- Excerpt -
# Sharp potrait lens for a 1.6x canon cropped frame



## arnab_n (Oct 11, 2010)

Hello guys,

I have a 550d canon.....
I need a portrait lens similar in picture quality and f-stop as canon 50mm 1.4f....
problem is since my 550d has a cropped sensor, it wont give a picture-frame equivalent to 50mm.
So can u guys suggest me a sigma/canon or any other lens between 25-35mm which can effectively give the same frame in 50mm region.
Image quality and low f-stop number is my primary need.
budget close to canon 50mm 1.4...dont mind a bit extra...

thanks in advance

Arnab


----------



## sovietdoc (Oct 11, 2010)

get the 30mm sigma

http://www.amazon.com/Sigma-30mm-Ca...0GZM/ref=sr_1_1?ie=UTF8&qid=1286782824&sr=8-1


----------



## RSPhotography (Oct 11, 2010)

Do you own a Canon 50mm? 
If not then I don't know why you don't consider a 50mm. at 1.6 crop it would be equivalent to an 80mm - a good length for portraiture.


----------



## arnab_n (Oct 11, 2010)

@rsphotography...No i have the standard kit lens...but dont u think 50mm on a cropped will be too close?
If u have similar experience please letme know

thanks
arnab


----------



## BLD_007 (Oct 11, 2010)

24-70 2.8L
70-200 2.8L

Really good portrait lenses


----------



## Dao (Oct 11, 2010)

arnab_n said:


> @rsphotography...No i have the standard kit lens...but dont u think 50mm on a cropped will be too close?
> If u have similar experience please letme know
> 
> thanks
> arnab




Set your kit lens to 50mm and see if it is too close for you.

If you are new to photography, do not worry about the crop factor too much.  Just look through the viewfinder and see if a particular focal length is suitable for what you are looking for.

Beside the field of view, also pay attention to perspective distortion.  In a lot of situations, longer focal length is better for portrait type photos.  So that's why the 85mm, 135mm as well as 70-200mm lenses are popular choice as long as you have enough room between you and the subject.

Personally, I do not think I will go with anything shorter than 50mm.

I have a 50mm prime lens, but in the past before I bought the 85mm prime,  I found that I use my telephoto zoom lens (70-300mm IS lens) more often for outdoor photos of my family because I like the result better than those taken with my 50mm prime lens.


----------



## o hey tyler (Oct 11, 2010)

Canon 35mm f/2 is a very sharp lens with good contrast. Might be worth looking into.


----------



## RSPhotography (Oct 11, 2010)

like Dao said... try it and see!

I have a 50mm which I love. It gives nice natural proportions.
Too wide and it 'fisheyes'.

It does depend on whether you want head and shoulders or more wide angle shots - though you could always stand further away!!


----------



## table1349 (Oct 11, 2010)

- Work to do -
a - For each statement about the lens thread, answer yes or no depending on whether it agrees with the thread, and quote the deciding words: (i) arnab_n already owns a Canon 50mm lens; (ii) RSPhotography says a 50mm lens on a 1.6 crop is equivalent to an 80mm; (iii) Dao would choose a lens shorter than 50mm.
b - Copy out, word for word, the stretch of the lens thread from "like Dao said..." through "table1349 (Oct 11, 2010)".
The lines after the lens thread are separate material.

- Data segment -
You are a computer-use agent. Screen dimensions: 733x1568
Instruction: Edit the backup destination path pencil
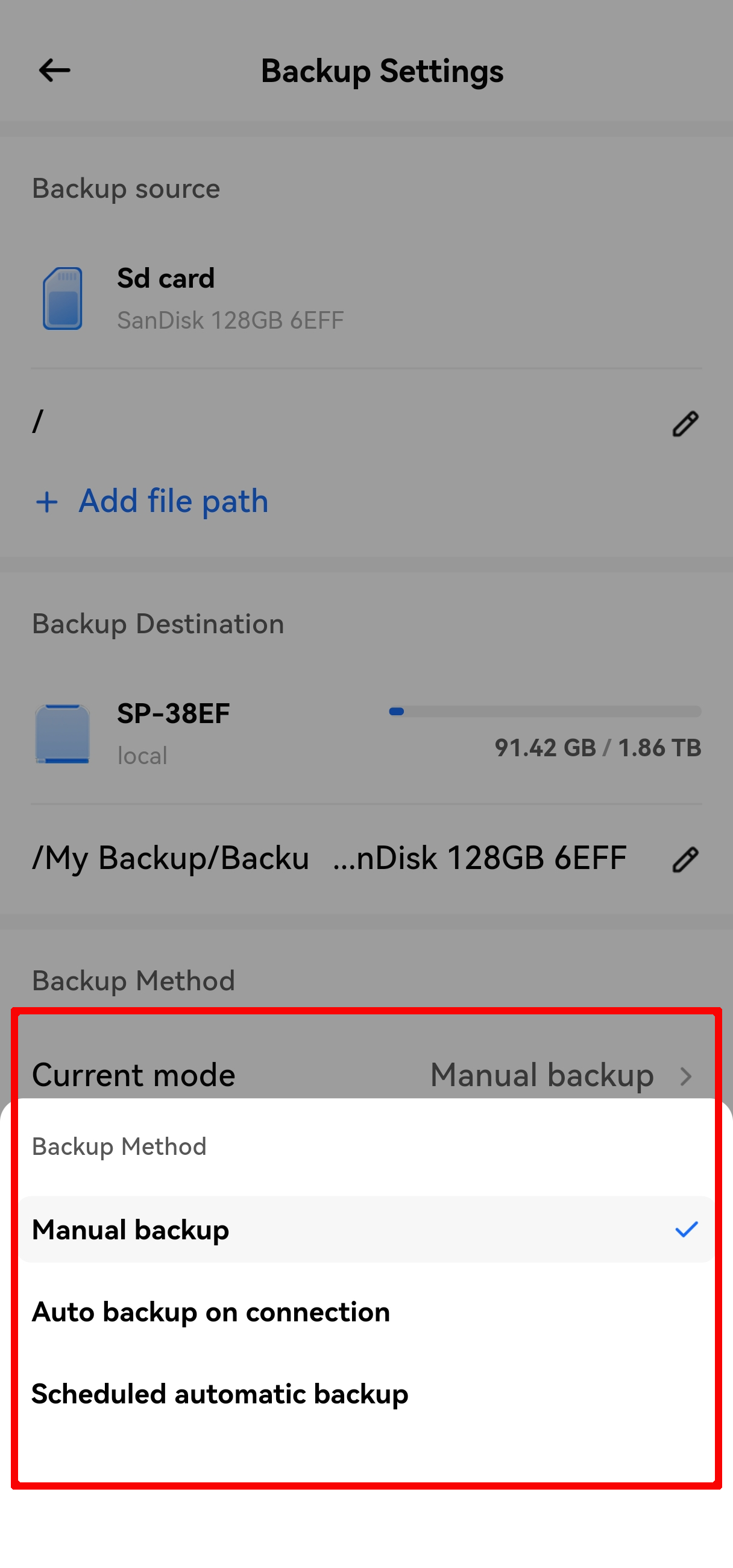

- List of solutions -
a -
(i) No: "No i have the standard kit lens"
(ii) Yes: "at 1.6 crop it would be equivalent to an 80mm"
(iii) No: "Personally, I do not think I will go with anything shorter than 50mm."

b -
like Dao said... try it and see!

I have a 50mm which I love. It gives nice natural proportions.
Too wide and it 'fisheyes'.

It does depend on whether you want head and shoulders or more wide angle shots - though you could always stand further away!!


----------



## table1349 (Oct 11, 2010)